** Begin **

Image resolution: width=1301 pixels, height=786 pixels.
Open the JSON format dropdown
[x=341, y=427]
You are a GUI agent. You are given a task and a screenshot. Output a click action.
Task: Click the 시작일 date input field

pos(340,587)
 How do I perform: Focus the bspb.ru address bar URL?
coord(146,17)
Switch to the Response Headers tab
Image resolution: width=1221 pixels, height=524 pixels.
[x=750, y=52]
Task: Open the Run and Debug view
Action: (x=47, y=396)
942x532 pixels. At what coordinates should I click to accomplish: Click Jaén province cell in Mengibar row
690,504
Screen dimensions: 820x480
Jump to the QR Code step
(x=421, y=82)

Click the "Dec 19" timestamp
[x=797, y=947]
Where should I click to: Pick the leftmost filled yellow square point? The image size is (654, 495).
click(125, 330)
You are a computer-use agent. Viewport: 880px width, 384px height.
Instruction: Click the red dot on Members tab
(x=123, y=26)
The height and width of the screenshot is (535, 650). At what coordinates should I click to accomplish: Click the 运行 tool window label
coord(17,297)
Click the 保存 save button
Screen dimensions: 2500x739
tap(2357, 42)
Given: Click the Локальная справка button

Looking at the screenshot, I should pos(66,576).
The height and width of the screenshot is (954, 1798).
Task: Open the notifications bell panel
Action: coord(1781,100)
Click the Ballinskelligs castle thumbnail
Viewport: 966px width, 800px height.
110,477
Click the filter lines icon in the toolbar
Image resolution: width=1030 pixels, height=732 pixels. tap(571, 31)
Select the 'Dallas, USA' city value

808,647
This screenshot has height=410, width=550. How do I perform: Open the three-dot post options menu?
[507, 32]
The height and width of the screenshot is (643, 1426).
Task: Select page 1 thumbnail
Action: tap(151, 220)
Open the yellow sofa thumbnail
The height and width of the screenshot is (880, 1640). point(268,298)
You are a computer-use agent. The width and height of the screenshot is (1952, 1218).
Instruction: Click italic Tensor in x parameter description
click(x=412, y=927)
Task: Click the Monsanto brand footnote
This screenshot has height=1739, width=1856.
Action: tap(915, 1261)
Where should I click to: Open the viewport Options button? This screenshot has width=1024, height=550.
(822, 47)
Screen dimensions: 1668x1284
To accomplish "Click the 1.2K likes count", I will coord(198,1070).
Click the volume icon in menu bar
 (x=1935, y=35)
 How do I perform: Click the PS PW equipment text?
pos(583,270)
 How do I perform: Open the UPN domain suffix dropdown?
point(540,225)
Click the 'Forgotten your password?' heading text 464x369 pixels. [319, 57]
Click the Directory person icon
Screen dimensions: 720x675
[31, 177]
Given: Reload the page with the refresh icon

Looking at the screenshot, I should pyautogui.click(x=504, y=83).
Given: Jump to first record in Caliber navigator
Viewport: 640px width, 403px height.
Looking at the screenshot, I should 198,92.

** End **

WORK TO COMPLETE →
Reproduce the entire material above, substituting "drop-down menu" for each occurrence of "dropdown" and leaving everything else unchanged.

RESPONSE →
Image resolution: width=1301 pixels, height=786 pixels.
Open the JSON format drop-down menu
[x=341, y=427]
You are a GUI agent. You are given a task and a screenshot. Output a click action.
Task: Click the 시작일 date input field

pos(340,587)
 How do I perform: Focus the bspb.ru address bar URL?
coord(146,17)
Switch to the Response Headers tab
Image resolution: width=1221 pixels, height=524 pixels.
[x=750, y=52]
Task: Open the Run and Debug view
Action: (x=47, y=396)
942x532 pixels. At what coordinates should I click to accomplish: Click Jaén province cell in Mengibar row
690,504
Screen dimensions: 820x480
Jump to the QR Code step
(x=421, y=82)

Click the "Dec 19" timestamp
[x=797, y=947]
Where should I click to: Pick the leftmost filled yellow square point? The image size is (654, 495).
click(125, 330)
You are a computer-use agent. Viewport: 880px width, 384px height.
Instruction: Click the red dot on Members tab
(x=123, y=26)
The height and width of the screenshot is (535, 650). At what coordinates should I click to accomplish: Click the 运行 tool window label
coord(17,297)
Click the 保存 save button
Screen dimensions: 2500x739
tap(2357, 42)
Given: Click the Локальная справка button

Looking at the screenshot, I should pos(66,576).
The height and width of the screenshot is (954, 1798).
Task: Open the notifications bell panel
Action: coord(1781,100)
Click the Ballinskelligs castle thumbnail
Viewport: 966px width, 800px height.
110,477
Click the filter lines icon in the toolbar
Image resolution: width=1030 pixels, height=732 pixels. tap(571, 31)
Select the 'Dallas, USA' city value

808,647
This screenshot has height=410, width=550. How do I perform: Open the three-dot post options menu?
[507, 32]
The height and width of the screenshot is (643, 1426).
Task: Select page 1 thumbnail
Action: tap(151, 220)
Open the yellow sofa thumbnail
The height and width of the screenshot is (880, 1640). point(268,298)
You are a computer-use agent. The width and height of the screenshot is (1952, 1218).
Instruction: Click italic Tensor in x parameter description
click(x=412, y=927)
Task: Click the Monsanto brand footnote
This screenshot has height=1739, width=1856.
Action: tap(915, 1261)
Where should I click to: Open the viewport Options button? This screenshot has width=1024, height=550.
(822, 47)
Screen dimensions: 1668x1284
To accomplish "Click the 1.2K likes count", I will coord(198,1070).
Click the volume icon in menu bar
 (x=1935, y=35)
 How do I perform: Click the PS PW equipment text?
pos(583,270)
 How do I perform: Open the UPN domain suffix drop-down menu?
point(540,225)
Click the 'Forgotten your password?' heading text 464x369 pixels. [319, 57]
Click the Directory person icon
Screen dimensions: 720x675
[31, 177]
Given: Reload the page with the refresh icon

Looking at the screenshot, I should pyautogui.click(x=504, y=83).
Given: Jump to first record in Caliber navigator
Viewport: 640px width, 403px height.
Looking at the screenshot, I should 198,92.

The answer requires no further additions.